The seaside resort has been described as a Scottish Stoke-on-Trent, after the English city famed for its ceramics industry.
A new initiative by the Portobello Heritage Trust – called Dig Portobello – will encourage residents to excavate their back gardens in the hope of unearthing key clues to the potteries which thrived in the area for around 200 years.
Martin Cook, project manager for Dig Portobello, said: “It was a really important industry in the area and it would have employed hundreds of people.
“The main thing we are looking for is early ceramics and maybe even parts of the potteries themselves.
“We have found some items from the 19th century, but we don’t know what else could be found there.

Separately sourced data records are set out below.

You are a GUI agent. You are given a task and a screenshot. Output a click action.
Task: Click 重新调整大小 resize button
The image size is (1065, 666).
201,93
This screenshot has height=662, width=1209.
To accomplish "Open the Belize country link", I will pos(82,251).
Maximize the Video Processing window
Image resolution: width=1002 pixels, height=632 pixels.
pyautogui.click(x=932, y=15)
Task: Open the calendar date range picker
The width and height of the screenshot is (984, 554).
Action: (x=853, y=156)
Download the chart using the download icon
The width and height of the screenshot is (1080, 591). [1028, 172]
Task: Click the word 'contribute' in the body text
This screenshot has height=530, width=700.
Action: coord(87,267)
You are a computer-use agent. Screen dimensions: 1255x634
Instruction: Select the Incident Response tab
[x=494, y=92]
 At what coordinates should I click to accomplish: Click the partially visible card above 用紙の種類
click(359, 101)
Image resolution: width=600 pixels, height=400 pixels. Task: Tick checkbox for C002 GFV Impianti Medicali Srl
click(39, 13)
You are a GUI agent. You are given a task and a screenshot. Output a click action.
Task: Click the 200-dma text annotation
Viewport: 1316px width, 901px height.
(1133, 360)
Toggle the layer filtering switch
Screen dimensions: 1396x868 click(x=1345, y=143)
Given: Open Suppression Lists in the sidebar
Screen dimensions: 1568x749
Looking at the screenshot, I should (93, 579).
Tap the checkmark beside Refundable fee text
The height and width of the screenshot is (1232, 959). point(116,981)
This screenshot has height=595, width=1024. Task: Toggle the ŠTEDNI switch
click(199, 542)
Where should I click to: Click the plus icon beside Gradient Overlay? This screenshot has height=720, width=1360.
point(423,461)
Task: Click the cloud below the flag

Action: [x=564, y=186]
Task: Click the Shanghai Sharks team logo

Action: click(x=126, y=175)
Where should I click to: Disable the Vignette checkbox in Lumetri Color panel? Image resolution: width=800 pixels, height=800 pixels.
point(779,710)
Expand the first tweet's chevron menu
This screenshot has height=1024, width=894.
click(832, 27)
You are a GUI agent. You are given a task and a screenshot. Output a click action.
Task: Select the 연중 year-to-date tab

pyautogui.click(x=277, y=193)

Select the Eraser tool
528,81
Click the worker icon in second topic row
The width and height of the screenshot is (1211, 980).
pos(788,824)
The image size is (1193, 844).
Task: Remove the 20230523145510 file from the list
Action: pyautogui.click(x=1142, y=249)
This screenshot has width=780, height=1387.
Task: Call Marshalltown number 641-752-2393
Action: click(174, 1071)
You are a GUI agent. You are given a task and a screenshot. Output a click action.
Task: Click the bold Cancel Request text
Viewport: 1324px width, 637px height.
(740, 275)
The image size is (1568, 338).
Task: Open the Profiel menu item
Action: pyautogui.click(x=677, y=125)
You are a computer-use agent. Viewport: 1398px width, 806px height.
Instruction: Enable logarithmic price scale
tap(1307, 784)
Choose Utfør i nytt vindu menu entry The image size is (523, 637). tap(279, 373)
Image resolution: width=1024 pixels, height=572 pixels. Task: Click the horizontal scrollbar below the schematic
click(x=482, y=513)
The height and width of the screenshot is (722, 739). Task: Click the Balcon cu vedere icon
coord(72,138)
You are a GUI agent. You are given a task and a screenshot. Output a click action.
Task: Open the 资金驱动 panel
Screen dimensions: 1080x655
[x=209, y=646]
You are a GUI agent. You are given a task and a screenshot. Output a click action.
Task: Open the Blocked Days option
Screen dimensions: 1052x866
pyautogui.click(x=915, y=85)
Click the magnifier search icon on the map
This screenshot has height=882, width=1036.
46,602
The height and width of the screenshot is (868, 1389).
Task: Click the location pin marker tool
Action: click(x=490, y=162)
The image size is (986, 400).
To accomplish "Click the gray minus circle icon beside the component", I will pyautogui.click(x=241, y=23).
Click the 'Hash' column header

“We are only just starting to find out about the early ceramics industry there.”
Ceramics factories are believed to have sprung up in Portobello in the 1760s, making everything from high-end crockery to ginger beer bottles and urinals.
High-quality clay and bountiful coal resources drew potteries to the Firth of Forth, from where owners were able to export goods as far afield as America.
The industry thrived in the area until the 1970s when the last remaining pottery, Buchan’s, closed its doors.
Homes were built on the land but there may still be pottery kilns and debris dating back to the 18th century hidden in back gardens, explained John Lawson, archaeology officer with the city council.
Mr Lawson said: “Portobello is at the heart of the ceramics industry, to the extent it was the Scottish Stoke-on-Trent.
“Any material from the 18th century will be a major discovery as we know pottery was being produced there at the time but a lot of the pottery we have is unmarked.
“We would love to find something from that time period – that’s the holy grail for this site.
“Hopefully, this will demonstrate to residents the importance of this industry in the area.”
Professional archaeologists will be on hand between Friday and Sunday to offer advice to residents, who are encouraged to dig a trench in their gardens measuring around one metre by two metres in size.
Those without gardens can get involved in test pits on areas of council-owned land this weekend.
Councillor Richard Lewis, culture convener for the council, said: “Edinburgh has a fascinating history and this project will really allow members of the community to discover sections of Portobello – and their own back gardens – that have been buried for almost 250 years.”
Dig Portobello will take place at The Wash House Community Centre, in Adelphi Grove.
Volunteers can sign up for free geophysical survey training on Friday at noon and an introductory talk at 7.30pm.
The archaeological explorations will take place from 10am on Saturday and Sunday.
The project will also provide guided walks around Portobello and drop-in sessions, including Wee Pottery Workshops for children.
The council-backed project has been funded by the Heritage Lottery Fund.